There are only a small number of treatment studies in older
PMDD patients. The rates of PMDD are higher in older people and
they respond poorly to treatment with medication [10].
The 2015 Cochrane review analyzed only 2 studies from
the last decade and the majority of studies analyzed used
a first generation antipsychotic. For the second generation
antipsychotics the authors analyzed only for 3 olanzapine and 1
quetiapine studies. The present brief review aims to emphasize
recent studies focusing on the pharmacological treatment of
PMDD in older people.
METHODS
Approach to the reviewing process
This was based in part on the approach recently advocated
by Catts and O’Toole [11]. Briefly, the clinical issue reviewed was
selected because the authors considered it decidedly relevant to
the clinical practice of psychiatrists treating PMDD and likely to
impact on health outcomes and its contentious nature is reflected
in divergences across guidelines.
This critical review results from a of focused literature
search. Although a systematic review would have been desirable,
a critical review approach was the feasible way to integrate
the literature. Selection of material was strongly weighted by
relevance [11].
The following bibliographic databases: EMBASE (1970-
), MEDLINE (1950-) and PsycINFO (1960-) were searched.

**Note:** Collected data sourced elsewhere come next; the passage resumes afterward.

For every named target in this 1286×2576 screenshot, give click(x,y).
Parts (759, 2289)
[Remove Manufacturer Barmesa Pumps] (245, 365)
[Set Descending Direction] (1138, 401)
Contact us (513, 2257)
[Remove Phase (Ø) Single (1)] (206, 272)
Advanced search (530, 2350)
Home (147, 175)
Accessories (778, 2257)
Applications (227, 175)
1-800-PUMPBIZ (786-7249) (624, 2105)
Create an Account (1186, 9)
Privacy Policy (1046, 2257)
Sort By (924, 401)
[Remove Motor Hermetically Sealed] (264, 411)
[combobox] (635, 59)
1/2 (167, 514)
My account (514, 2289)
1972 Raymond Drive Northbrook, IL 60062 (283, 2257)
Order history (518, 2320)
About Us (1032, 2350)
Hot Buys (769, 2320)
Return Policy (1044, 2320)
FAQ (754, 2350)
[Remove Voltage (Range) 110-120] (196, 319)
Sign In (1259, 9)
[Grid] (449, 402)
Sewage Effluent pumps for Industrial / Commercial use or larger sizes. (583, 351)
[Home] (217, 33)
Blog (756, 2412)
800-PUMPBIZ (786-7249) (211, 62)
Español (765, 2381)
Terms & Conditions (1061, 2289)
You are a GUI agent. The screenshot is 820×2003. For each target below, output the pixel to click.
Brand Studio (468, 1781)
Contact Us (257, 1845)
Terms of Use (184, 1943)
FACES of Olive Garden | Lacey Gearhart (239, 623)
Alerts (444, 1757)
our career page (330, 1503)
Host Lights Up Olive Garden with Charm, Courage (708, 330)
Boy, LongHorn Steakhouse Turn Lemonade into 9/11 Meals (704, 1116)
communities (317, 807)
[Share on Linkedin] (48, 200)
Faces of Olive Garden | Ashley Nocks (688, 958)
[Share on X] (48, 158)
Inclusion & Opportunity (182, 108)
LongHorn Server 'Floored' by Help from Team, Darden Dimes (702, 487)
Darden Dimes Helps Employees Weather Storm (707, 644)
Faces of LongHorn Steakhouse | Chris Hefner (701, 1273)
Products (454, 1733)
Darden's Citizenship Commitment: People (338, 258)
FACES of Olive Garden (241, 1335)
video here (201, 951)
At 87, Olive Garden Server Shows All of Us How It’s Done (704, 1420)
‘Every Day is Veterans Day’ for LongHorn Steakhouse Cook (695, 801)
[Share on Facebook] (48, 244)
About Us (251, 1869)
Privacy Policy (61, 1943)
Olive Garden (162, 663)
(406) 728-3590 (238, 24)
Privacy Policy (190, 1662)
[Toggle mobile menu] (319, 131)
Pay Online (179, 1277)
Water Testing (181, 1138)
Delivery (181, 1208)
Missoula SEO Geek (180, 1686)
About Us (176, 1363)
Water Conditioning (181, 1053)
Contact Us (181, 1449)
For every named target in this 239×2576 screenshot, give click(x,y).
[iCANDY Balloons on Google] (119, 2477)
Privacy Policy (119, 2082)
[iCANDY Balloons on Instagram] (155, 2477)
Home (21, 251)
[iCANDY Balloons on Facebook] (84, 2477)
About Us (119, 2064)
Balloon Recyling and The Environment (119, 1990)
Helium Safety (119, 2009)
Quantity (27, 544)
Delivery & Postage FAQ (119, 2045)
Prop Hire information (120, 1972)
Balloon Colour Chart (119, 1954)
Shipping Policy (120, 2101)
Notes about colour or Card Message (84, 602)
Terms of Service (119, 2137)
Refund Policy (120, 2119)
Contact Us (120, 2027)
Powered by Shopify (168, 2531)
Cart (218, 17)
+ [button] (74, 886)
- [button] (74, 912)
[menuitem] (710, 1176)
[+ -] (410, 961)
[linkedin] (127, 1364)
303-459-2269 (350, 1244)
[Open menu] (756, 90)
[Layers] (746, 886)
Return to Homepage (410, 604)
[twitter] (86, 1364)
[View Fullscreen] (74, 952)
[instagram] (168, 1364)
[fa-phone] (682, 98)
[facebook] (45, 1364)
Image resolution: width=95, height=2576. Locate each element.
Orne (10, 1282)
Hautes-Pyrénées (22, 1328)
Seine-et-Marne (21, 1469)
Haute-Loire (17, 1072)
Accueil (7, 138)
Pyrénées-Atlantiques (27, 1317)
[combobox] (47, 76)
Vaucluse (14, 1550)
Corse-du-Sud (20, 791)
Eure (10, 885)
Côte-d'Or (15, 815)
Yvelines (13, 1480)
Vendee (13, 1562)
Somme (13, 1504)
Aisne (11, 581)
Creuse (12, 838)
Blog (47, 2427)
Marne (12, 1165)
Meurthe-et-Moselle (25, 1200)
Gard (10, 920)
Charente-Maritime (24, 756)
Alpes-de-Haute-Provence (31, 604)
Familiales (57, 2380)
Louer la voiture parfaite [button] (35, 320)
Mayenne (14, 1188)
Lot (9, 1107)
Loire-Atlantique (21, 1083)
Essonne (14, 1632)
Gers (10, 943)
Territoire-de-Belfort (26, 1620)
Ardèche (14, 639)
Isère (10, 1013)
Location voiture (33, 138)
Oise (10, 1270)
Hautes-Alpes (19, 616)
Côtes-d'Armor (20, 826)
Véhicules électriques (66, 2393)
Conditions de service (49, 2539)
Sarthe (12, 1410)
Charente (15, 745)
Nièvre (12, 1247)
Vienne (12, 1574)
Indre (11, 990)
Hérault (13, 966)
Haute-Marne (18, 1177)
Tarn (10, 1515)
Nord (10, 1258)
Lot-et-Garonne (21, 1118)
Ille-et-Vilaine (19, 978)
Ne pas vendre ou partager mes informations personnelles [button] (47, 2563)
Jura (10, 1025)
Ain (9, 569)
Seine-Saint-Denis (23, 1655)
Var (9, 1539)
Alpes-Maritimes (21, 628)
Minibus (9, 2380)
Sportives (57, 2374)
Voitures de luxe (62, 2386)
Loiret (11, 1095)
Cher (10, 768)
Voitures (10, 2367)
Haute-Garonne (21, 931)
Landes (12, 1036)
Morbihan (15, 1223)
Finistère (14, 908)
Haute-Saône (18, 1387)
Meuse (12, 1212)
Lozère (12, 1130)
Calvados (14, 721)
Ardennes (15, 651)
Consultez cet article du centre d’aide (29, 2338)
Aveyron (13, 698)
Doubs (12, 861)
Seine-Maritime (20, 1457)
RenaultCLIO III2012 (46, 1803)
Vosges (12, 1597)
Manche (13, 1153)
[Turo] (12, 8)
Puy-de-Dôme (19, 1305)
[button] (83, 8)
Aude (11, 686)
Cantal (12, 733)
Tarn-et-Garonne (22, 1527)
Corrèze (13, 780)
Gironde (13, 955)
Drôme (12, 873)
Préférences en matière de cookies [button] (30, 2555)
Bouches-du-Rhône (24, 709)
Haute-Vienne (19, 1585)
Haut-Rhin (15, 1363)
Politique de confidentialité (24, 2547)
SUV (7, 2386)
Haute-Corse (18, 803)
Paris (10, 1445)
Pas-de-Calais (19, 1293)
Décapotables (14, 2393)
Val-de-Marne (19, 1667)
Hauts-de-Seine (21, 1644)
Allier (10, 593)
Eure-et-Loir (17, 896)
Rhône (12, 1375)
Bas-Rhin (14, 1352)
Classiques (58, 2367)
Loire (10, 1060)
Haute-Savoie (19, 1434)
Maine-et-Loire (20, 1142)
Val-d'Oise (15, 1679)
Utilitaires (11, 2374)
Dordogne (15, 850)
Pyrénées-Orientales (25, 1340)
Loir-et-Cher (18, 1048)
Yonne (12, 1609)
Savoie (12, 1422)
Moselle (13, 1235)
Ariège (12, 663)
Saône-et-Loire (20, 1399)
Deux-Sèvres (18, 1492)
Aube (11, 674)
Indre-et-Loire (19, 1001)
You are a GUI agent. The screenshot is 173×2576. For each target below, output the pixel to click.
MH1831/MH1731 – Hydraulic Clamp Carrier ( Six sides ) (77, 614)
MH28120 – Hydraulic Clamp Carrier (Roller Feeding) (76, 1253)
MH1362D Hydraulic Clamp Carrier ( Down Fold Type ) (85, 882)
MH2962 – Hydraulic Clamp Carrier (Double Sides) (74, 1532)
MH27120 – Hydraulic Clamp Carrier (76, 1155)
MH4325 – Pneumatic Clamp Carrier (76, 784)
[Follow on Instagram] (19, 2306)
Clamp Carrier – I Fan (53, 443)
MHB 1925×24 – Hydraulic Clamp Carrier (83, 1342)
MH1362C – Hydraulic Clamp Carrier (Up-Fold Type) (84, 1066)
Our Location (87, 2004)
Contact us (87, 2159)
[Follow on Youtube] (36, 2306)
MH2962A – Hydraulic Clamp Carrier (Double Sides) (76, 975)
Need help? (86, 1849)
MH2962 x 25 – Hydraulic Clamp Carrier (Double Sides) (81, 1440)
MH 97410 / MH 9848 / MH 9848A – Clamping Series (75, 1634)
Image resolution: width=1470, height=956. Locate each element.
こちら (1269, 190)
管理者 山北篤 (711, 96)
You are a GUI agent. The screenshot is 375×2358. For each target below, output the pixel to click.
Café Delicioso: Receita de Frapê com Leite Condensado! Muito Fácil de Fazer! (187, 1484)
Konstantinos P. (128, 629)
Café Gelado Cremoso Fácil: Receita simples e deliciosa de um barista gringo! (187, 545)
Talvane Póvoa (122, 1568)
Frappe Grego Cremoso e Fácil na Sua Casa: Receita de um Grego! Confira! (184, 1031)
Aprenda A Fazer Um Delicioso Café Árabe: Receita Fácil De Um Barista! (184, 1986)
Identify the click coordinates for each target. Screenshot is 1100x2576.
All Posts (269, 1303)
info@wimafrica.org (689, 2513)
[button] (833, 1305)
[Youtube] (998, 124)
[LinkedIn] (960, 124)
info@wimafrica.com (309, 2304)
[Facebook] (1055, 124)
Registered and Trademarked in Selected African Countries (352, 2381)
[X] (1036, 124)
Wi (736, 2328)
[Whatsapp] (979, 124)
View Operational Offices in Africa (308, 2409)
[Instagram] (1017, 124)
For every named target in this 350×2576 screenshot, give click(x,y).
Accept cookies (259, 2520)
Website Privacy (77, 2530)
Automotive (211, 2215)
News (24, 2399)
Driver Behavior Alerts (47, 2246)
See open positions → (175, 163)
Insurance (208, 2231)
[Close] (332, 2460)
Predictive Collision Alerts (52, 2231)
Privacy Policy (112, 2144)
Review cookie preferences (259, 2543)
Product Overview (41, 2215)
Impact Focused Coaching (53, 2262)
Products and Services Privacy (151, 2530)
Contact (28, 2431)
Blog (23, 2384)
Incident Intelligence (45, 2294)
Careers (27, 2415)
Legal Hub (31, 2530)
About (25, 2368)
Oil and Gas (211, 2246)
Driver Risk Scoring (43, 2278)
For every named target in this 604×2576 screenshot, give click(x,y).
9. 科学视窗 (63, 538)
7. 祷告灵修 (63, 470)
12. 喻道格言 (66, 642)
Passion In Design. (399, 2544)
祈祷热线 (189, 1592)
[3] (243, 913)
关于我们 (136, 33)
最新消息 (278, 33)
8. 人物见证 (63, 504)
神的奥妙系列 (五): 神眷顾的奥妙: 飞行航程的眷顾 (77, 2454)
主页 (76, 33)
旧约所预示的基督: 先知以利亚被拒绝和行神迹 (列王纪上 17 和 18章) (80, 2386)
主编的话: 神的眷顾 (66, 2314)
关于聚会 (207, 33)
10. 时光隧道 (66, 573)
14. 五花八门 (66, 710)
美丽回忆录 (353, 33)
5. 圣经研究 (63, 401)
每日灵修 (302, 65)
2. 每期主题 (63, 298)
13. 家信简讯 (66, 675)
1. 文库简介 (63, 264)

Bibliography of all studies and relevant reviews were screened.
Two review authors (SP and YB) independently extracted the
data.
Inclusion criteria: For studies to be analyzed in the present
review were: (1) randomized controlled trials (RCTs), (2) PMDD
diagnosis in all or a subgroup of patients, (3) use of rating scales
to quantify depression and/or psychosis, (4) sample size > 20
and (5) publication in the last 10 years.
Exclusion criteria: (1) Dementia of any kind (2) age younger
than 18 years.
Efficacy assessments included change from baseline after
treatment with psychotropic medication. We used intent-to-treat
data and assessed remission rates as the major outcome.
Response and remission criteria are in agreement with those
used in other published studies [12], and are considered to be
clinically meaningful by clinicians.
It is important to note that studies with the novel agent
Mifepristone were also analyzed.
RESULTS
Our search identified 386 abstracts, but only 13 RCTs with a
total of 1,359 participants are included in the present review in
accordance with inclusion criteria.
Due to clinical heterogeneity, few direct comparisons
were possible. The main outcome in the published studies was
Ann Psychiatry Ment Health 5(1): 1094 (2017)
Barak et al. (2017)
Email:
reduction of severity depression or achieving remission (HAM-D
< 7) of depression, not of psychosis. It is important to note that
risk of bias is substantial: there were differences between studies
with respect to diagnosis, differences in treatment interventions
(a variety of antidepressants and antipsychotics) and different
outcome criteria.
The highest remission rates were reported in the 2
antipsychotic monotherapy trials: Olanzapine - 63% and
Risperidone - 55%
Antidepressant monotherapy
Only two studies were reported. In the first, the authors
administered Sertraline 50-200 mgs/daily for 8 weeks. There
were 25 participants. Remission was achieved by only 32% of
patients. The second study compared the efficacy of imipramine
and high-dose venlafaxine in depressed inpatients. There were
no significant differences in the primary outcome measures.
However, when analyzing a subpopulation of patients without
psychotic features a significant difference was found: 5 of 34
(14.7%) patients on imipramine were remitters compared to 12
of 31 (38.7%) patients on venlafaxine [13].
Antipsychotic monotherapy
In the only one study reported Risperidone 0.5-1.8 mgs/
daily was administered for 4 weeks. There were 20 participants.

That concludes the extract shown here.